The Queen Empress was actually less Victorian than her name connotated; she had many qualities of the Regency era into which …

The Queen Empress was actually less Victorian than her name connotated; she had many qualities of the Regency era into which she was born, although her sense of protocol was unrelenting and she played the "bourgeois monarch" role expected of her with all due propriety. Victoria was not very intelligent, but she was shrewd, stubborn, self important, and with a strong will and a mind of her own. She came to the throne when the prestige of the British monarchy was at a low ebb, and as a girl queen she leaned heavily on the tuition and advice of Lord Melbourne, the leading Whig grandee. Victoria's marriage to Albert of Saxe Coburg Gotha marked the beginning of her real independence, and together they forged a new public role for the Throne which won the respect of the upper and middle classes and the hero (or heroine) worship of the masses. Yet the Prince Consort's death, from which she never entirely recovered drove her for years into virtual seclusion during which she seemed to have shrunk to the merest figurehead, so that people talked about abolishing the monarchy in Britain altogether.
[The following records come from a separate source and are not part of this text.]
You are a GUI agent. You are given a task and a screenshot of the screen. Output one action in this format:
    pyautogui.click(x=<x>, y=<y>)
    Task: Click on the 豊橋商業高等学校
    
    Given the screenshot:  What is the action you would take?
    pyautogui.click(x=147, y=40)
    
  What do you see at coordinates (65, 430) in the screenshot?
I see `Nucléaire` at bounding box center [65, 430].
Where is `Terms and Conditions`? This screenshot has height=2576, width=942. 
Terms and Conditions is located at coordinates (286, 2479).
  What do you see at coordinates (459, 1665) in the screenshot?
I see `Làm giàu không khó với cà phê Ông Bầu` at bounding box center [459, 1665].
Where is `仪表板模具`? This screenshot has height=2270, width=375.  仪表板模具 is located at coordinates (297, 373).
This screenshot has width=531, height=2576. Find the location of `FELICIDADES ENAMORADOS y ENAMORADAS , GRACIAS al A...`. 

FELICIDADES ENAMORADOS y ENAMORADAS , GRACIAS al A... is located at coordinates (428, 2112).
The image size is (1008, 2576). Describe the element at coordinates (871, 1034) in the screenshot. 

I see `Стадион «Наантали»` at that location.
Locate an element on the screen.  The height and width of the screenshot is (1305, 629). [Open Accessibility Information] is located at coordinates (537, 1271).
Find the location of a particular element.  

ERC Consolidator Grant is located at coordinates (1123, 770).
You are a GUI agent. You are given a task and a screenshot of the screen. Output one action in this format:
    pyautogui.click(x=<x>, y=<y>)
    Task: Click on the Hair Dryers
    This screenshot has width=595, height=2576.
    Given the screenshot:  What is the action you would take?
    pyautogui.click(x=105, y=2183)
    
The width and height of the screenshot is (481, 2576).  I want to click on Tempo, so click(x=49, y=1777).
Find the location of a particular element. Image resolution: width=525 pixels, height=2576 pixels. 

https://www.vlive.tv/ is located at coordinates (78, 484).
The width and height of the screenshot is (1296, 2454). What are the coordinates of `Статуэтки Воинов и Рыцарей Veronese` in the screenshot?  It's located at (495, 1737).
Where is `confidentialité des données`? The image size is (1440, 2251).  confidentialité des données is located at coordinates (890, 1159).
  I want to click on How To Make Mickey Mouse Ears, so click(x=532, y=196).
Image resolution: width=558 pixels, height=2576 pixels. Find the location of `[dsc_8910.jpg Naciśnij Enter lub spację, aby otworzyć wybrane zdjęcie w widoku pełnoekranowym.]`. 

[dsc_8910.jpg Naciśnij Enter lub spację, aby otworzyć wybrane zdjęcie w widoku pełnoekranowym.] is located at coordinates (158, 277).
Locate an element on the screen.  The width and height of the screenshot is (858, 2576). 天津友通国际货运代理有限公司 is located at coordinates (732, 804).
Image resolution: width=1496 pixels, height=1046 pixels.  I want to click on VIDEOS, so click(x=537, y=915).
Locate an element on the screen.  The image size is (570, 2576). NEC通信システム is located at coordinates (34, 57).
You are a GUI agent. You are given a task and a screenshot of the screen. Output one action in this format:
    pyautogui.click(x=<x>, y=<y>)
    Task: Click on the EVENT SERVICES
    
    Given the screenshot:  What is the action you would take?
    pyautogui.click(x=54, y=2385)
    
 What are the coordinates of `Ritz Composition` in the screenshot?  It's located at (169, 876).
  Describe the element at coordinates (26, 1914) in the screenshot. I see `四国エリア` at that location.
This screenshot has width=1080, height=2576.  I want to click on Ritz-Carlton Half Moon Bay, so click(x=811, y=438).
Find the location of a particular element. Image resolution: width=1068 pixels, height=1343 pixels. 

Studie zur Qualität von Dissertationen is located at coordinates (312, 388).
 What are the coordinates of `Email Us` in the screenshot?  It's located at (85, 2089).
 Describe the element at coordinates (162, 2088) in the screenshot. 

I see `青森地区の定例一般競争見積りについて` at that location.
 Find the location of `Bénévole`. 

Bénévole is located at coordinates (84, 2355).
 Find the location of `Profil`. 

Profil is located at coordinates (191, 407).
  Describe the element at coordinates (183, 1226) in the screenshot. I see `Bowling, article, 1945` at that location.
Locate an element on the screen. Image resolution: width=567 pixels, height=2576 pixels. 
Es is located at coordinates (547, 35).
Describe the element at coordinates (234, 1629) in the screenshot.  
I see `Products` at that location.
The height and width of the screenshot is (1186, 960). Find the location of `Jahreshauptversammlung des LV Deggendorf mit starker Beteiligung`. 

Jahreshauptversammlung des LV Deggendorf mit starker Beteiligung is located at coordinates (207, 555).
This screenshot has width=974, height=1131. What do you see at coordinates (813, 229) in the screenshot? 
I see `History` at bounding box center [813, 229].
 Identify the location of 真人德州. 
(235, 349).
Her Jubilee Year in 1887 marked the beginning of a swing back in her favour after which she gradually became a revered symbol of Empire, morality, stability and conservatism. Victoria's relationship with her various surviving children was an uneasy one, and when she was on her death bed Edward, the Crown Prince, remarked that his mother was reluctant to go to heaven because the angels would have precedence there. She appears to have hated Gladstone, who refused to flatter her, and was devoted to Disraeli who laid on flattery with a trowel (his own phrase). A very readable biography, by a genuine historian who can also write easily and accessibly.